Vice-chancellor

North East University Bangladesh
- In office 12 January 2021 – 11 January 2025
- Preceded by: Atful Hye Shibly
- Succeeded by: Mohammad Iqbal

Personal details
- Born: 15 December 1964 (age 61) Nabinagar, Godagari Upazila Rajshahi Division, Bangladesh
- Education: Rajshahi University
- Occupation: Professor, University Administrator

= Elias Uddin Biswas =

Bangladeshi academic

Elias Uddin Biswas (born 15 December 1964) is a Bangladeshi educationalist. He is a professor at Mathematics Department at Shahjalal University of Science and Technology (SUST) and a former vice-chancellor at North East University Bangladesh (NEUB). Before joining North East University Bangladesh he served as treasurer and acting vice-chancellor of SUST.

== Early life ==
Elias Uddin Biswas was born on 16 December 1964 in Nabinagar village of Godagari Upazila, Rajshahi Division to father Toimur Rahman Biswas and mother Jumratun Nesa.

== Education ==
Biswas obtained his BSc and MSc degree in mathematics from University of Rajshahi in 1985 and 1986 respectively. He later received his PhD degree in 1998 from the same university.

== Career ==
Biswas joined Shahjalal University of Science and Technology as a lecturer in Mathematics Department in 1994. He was promoted to professor in 2007 and grade-1 professor in 2017.

In addition to teaching and research, he served as treasurer of Shahjalal University of Science and Technology for eight years in two terms. He also has the experience of serving as acting vice-chancellor for various terms while being treasurer. Besides, he has held various important responsibilities including head of Department of Mathematics, director of Student Counseling and Guidance Department, dean of Faculty of Physical Science, provost of residential hall. He also served as professor of mathematics and chairman of Department of Computer Science and Engineering at Jagannath University.

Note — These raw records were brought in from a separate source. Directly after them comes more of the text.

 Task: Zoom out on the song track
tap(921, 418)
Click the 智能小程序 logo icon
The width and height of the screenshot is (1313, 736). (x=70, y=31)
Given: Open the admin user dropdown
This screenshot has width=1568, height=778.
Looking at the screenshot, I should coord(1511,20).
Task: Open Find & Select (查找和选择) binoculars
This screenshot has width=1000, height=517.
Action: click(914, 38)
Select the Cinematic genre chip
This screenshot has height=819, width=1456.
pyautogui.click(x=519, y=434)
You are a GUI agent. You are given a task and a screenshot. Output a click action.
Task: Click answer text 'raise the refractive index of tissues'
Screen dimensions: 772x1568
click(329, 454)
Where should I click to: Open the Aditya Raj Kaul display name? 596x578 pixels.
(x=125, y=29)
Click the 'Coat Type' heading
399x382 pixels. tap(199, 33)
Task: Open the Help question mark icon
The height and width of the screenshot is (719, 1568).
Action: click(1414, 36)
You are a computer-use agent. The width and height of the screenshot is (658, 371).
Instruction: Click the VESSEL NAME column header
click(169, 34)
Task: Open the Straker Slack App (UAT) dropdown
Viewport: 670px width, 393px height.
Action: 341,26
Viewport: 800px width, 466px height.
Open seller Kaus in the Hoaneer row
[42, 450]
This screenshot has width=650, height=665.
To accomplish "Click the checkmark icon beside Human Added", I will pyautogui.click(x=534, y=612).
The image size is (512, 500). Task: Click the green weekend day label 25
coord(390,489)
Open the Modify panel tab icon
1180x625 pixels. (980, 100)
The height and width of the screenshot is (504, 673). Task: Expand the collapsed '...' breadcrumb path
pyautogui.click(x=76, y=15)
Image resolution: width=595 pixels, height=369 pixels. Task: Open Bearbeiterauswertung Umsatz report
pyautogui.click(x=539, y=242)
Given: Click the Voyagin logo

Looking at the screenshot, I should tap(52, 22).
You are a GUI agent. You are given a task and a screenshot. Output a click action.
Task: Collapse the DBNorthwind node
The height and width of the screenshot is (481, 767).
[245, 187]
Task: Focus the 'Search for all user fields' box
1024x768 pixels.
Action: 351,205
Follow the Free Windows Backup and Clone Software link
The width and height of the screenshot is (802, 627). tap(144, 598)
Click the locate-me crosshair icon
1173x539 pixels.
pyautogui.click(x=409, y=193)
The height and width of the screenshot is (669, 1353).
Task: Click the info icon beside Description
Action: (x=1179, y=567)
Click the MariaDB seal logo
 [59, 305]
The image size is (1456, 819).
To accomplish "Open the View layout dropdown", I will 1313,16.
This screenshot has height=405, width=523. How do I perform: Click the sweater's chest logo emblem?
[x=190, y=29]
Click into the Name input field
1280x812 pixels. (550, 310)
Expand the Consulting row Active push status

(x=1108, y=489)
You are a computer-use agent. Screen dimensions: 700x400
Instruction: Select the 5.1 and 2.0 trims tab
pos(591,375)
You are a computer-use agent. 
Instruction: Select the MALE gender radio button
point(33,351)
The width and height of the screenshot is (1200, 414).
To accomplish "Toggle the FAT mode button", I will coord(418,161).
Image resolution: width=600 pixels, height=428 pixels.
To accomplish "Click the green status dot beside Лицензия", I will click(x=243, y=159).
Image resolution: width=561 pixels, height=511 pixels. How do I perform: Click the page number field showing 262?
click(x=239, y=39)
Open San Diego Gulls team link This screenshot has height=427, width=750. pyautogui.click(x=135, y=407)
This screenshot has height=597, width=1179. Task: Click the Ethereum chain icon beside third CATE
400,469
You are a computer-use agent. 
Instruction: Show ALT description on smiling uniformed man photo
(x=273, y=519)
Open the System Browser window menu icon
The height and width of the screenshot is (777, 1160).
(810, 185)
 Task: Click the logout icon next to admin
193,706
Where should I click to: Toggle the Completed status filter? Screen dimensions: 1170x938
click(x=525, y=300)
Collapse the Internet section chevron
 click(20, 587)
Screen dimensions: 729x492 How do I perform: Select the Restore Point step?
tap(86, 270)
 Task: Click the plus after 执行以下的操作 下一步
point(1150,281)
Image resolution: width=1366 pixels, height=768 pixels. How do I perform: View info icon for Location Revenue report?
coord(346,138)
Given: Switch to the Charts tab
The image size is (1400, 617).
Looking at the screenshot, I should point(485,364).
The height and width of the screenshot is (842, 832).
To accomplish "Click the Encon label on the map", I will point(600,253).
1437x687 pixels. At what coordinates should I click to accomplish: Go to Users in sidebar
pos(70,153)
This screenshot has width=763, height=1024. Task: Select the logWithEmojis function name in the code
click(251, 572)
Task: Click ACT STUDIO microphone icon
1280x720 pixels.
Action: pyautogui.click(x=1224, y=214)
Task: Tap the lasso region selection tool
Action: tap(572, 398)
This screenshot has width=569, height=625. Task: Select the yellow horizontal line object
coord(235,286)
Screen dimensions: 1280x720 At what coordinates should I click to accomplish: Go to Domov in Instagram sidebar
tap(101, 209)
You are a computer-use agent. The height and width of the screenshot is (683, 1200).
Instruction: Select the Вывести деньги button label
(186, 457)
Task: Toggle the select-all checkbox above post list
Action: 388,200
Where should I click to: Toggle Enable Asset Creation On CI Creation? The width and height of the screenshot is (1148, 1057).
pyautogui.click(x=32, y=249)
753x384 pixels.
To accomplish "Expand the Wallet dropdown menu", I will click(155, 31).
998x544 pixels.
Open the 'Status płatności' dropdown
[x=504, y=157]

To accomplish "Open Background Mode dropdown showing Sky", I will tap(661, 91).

Biswas was appointed as the vice-chancellor of North East University Bangladesh located in Sylhet on January 11, 2021, and officially assumed the responsibility of the vice-chancellor of the university for the next four years on January 12.

== Publications ==
Apart from teaching, Biswas is also involved in writing books. Some of his works include:

- Niruddesh (নিরুদ্দেশ)
- Gonit Utshober proshnottor (গণিত উৎসবের প্রশ্নোত্তর)
- Vasashoinik theke rastonayok (ভাষাসৈনিক থেকে রাষ্ট্রনায়ক)
- Vasa andolon, muktijuddho O Bangladesh (ভাষা আন্দোলন, মুক্তিযুদ্ধ ও বাংলাদেশ)

== Affiliation ==
Biswas is also affiliated with several professional organizations. He served as the joint secretary of Bangladesh University Teachers Federation.